Veja as homologações de terras indígenas por presidente:
- José Sarney (1985 a 1990): 67
- Fernando Collor (1991 a 1992): 121
- Itamar Franco (1992 a 1994): 18
- Fernando Henrique Cardoso (1995 a 2002): 145
- Luiz Inácio Lula da Silva (2003 a 2010): 79
- Dilma Rousseff (2011 a 2016): 21
- Michel Temer (2016 a 2018): zero
- Jair Bolsonaro (desde 2019): zero
A falta de demarcação gera conflitos e insegurança para centenas de comunidades e povos originários. Bolsonaro defende, por exemplo, o garimpo e a mineração nessas áreas.
Estagnação
Na última semana, um grupo de indígenas protestou na Câmara dos Deputados, em Brasília, contra o marco temporal. Os manifestantes pediram que deputados federais barrassem projetos contrários aos direitos dos povos originários.
“O cenário fica cada vez pior. Nossa luta continuará nos estados, nas aldeias e nos nossos territórios – que eles tentam, a todo custo, tomar”, pondera Marcos Sabaru, assessor político da Articulação dos Povos Indígenas do Brasil (Apip).

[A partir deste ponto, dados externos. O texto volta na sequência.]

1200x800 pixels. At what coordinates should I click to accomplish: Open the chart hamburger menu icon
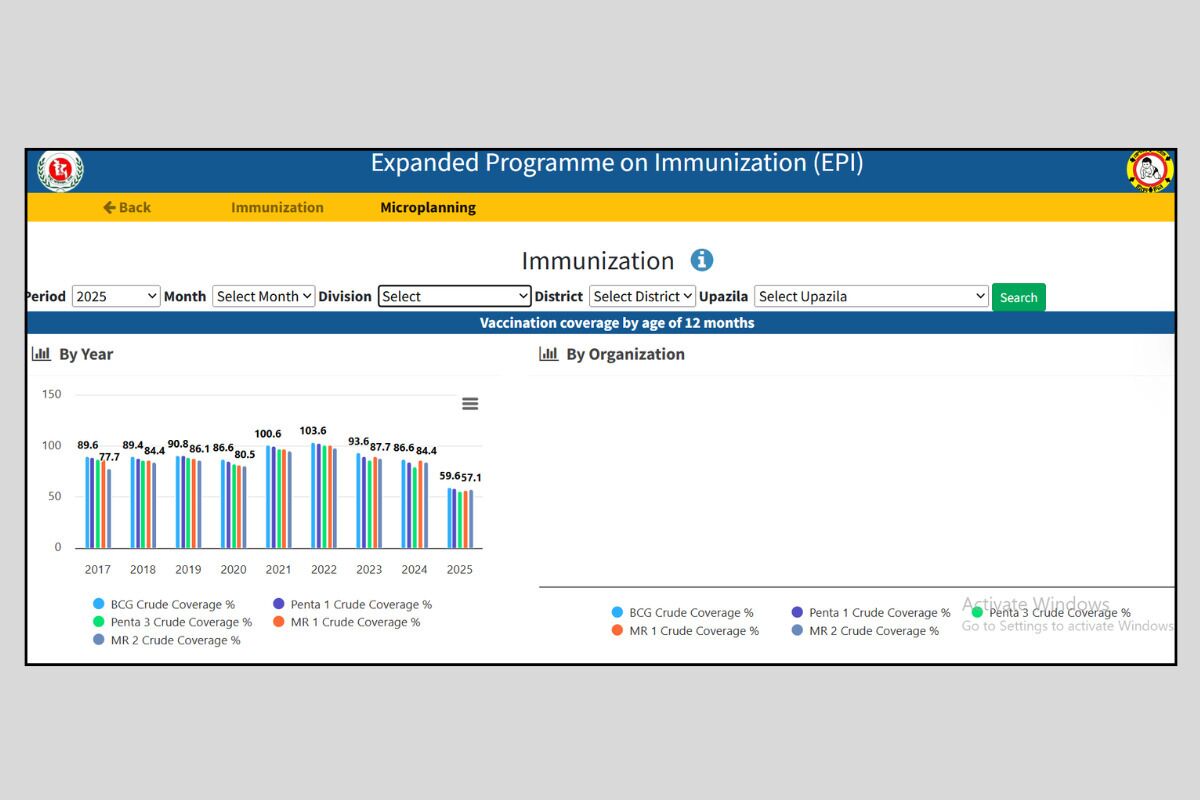click(470, 404)

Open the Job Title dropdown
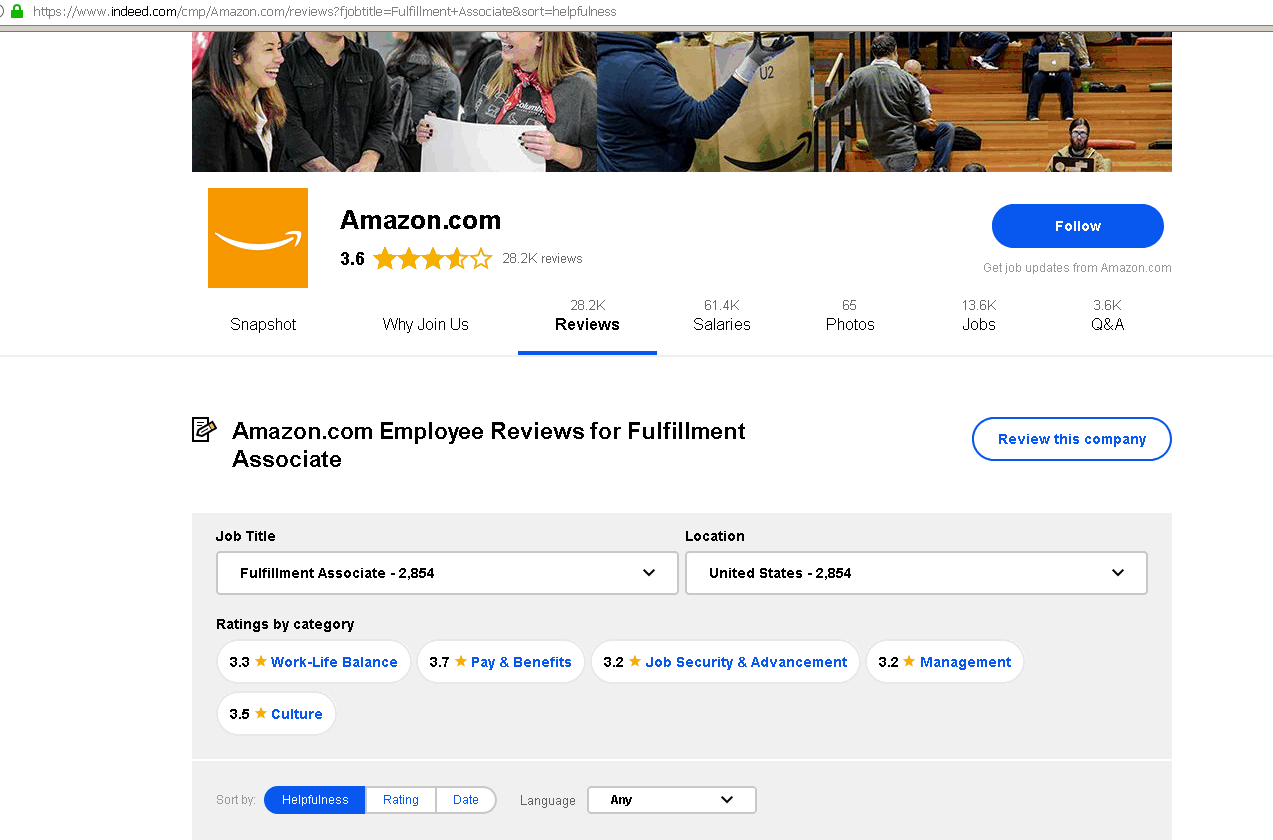click(447, 573)
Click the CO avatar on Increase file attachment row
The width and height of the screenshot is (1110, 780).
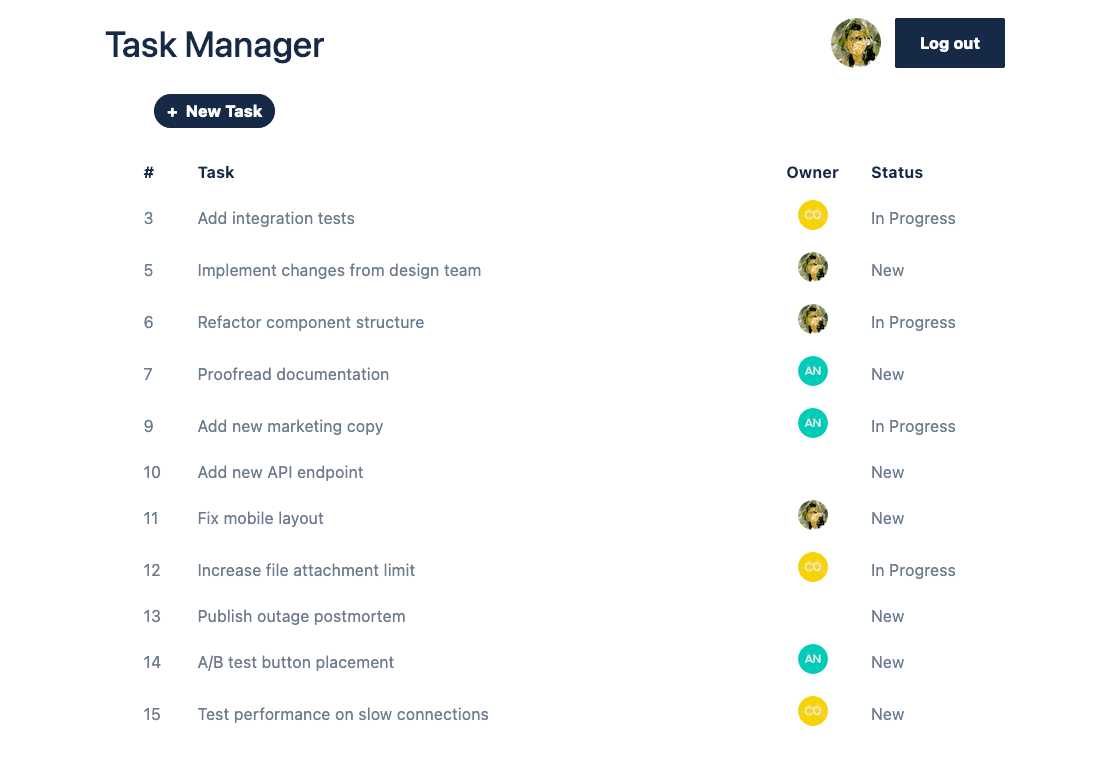(812, 567)
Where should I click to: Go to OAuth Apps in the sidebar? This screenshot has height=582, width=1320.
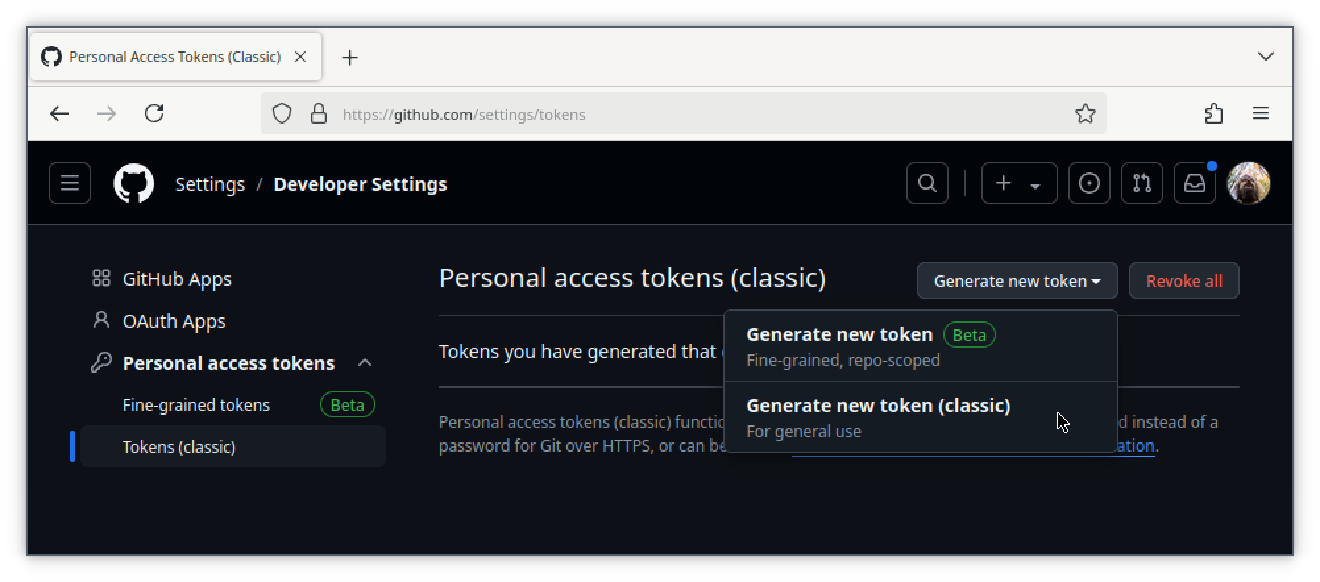(174, 320)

Na sexta-feira (24/6), os Bispos Católicos da Amazônia Legal solicitaram ao ministro Luiz Fux, presidente do STF, que a Corte retome o julgamento do marco temporal.
O Cimi defende que o recurso extraordinário seja pautado. “É de conhecimento de todos nós que o Estado brasileiro tem uma dívida histórica com os povos indígenas. Essa dívida faz referência ao direito que têm os povos sobre as terras de ocupação originárias, como previsto na Constituição Cidadã de 1988”, frisa a entidade.
Versão oficial
A Funai garante que trabalha em restrita obediência à legislação vigente, com absoluto respeito aos princípios constitucionais que regem a Administração Pública e aos entendimentos jurídicos da Advocacia-Geral da União (AGU).
“Cumpre esclarecer que a atual gestão da Funai não é contra demarcações, mas sim contra irregularidades nesses processos praticadas por gestões anteriores”, destaca, em nota.
Segundo a fundação, os processos têm avançado em regularizações pendentes de áreas já demarcadas.
“O investimento da Funai em regularização fundiária chegou a R$ 42,5 milhões entre 2019 e 2021. Os valores superam em 233% o pagamento de indenizações realizado entre os anos de 2016 e 2018, cujo aporte ficou em torno de R$ 12,7 milhões. As indenizações se referem a benfeitorias de boa-fé construídas por ex-ocupantes de terras indígenas”, conclui.